▸ SOURCE DATA:
=====

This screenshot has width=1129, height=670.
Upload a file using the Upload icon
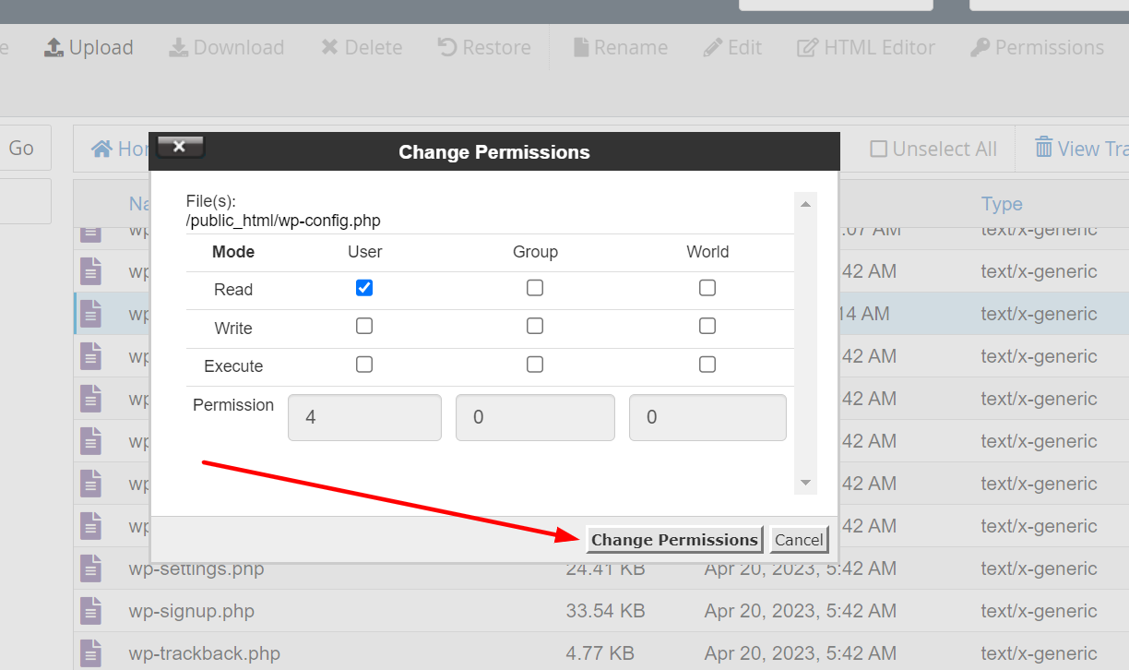coord(89,47)
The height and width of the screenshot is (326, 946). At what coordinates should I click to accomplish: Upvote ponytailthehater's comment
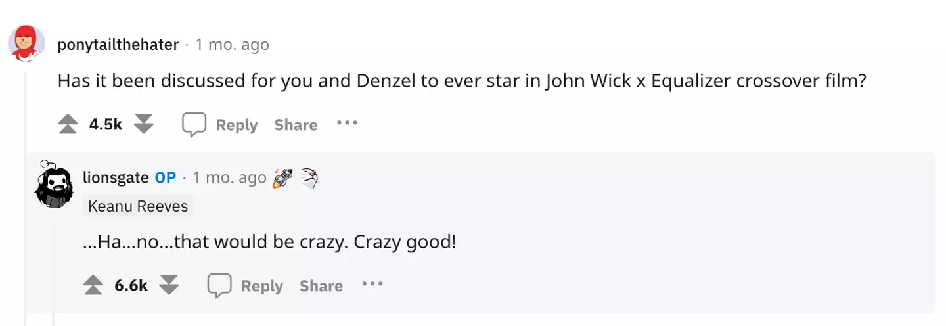68,124
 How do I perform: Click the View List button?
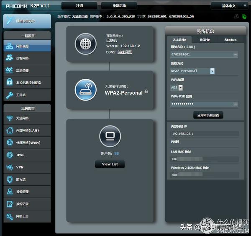(x=110, y=164)
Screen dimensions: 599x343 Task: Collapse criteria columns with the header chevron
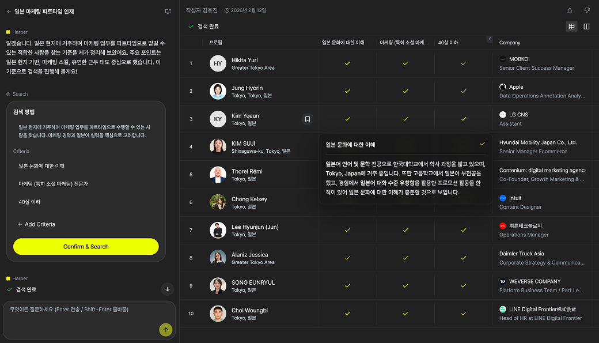point(490,39)
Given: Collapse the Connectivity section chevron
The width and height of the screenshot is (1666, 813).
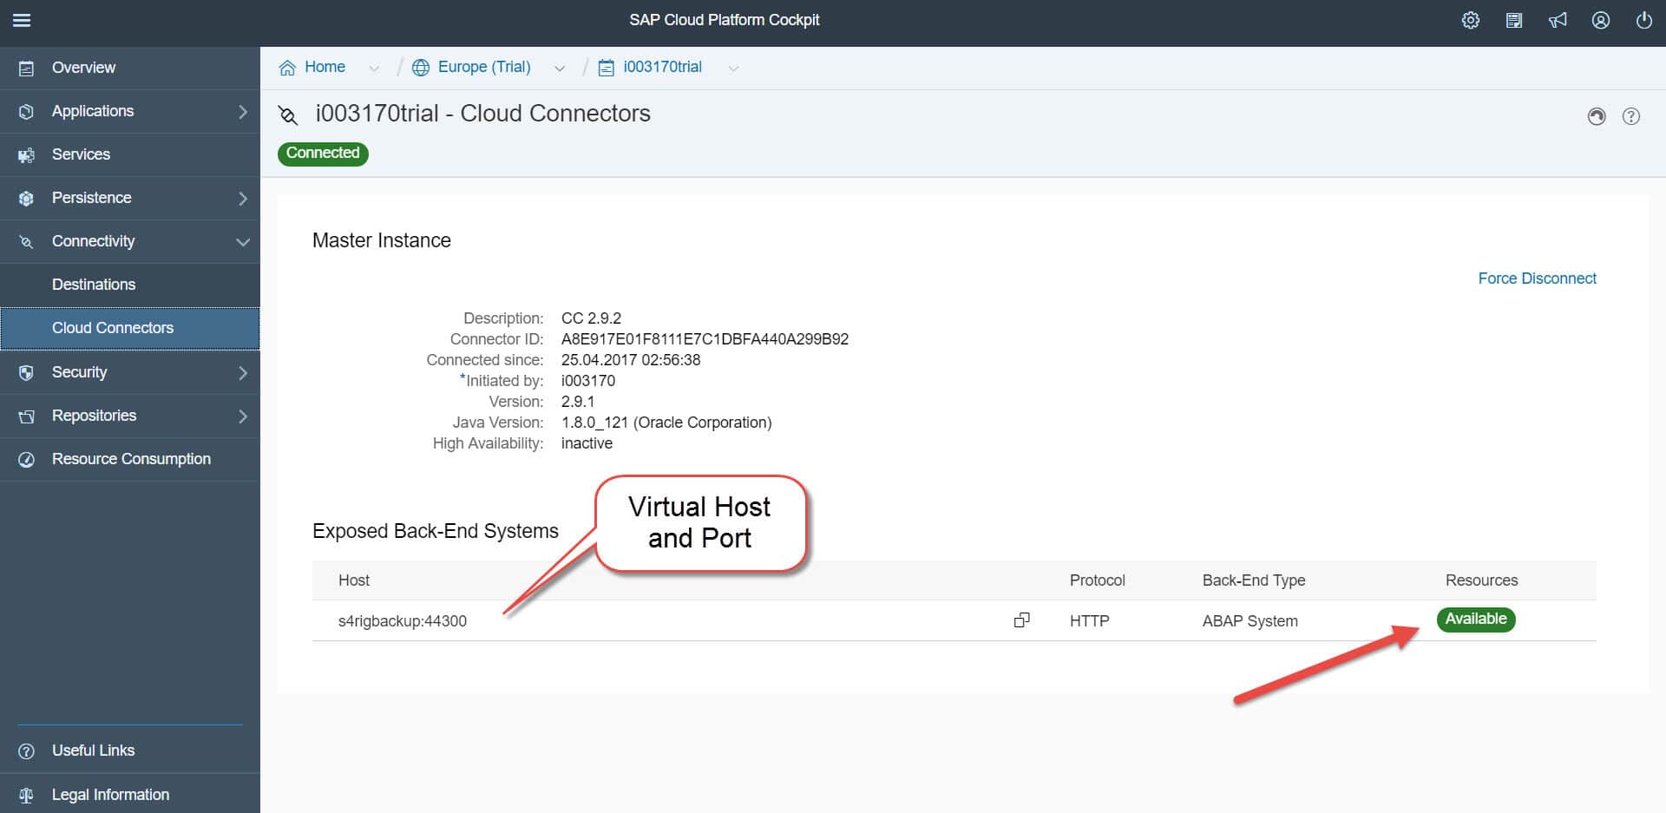Looking at the screenshot, I should click(x=243, y=242).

=====

▸ ASSIGNMENT:
Omit all pictures and repeat the rest of the records verbatim.

▸ ANSWER FOR THE TASK:
This screenshot has width=1129, height=670.
Upload a file using the Upload icon
coord(89,47)
The height and width of the screenshot is (326, 946). At what coordinates should I click to accomplish: Upvote ponytailthehater's comment
68,124
 How do I perform: Click the View List button?
(x=110, y=164)
Screen dimensions: 599x343 Task: Collapse criteria columns with the header chevron
point(490,39)
Given: Collapse the Connectivity section chevron
The width and height of the screenshot is (1666, 813).
Looking at the screenshot, I should click(x=243, y=242).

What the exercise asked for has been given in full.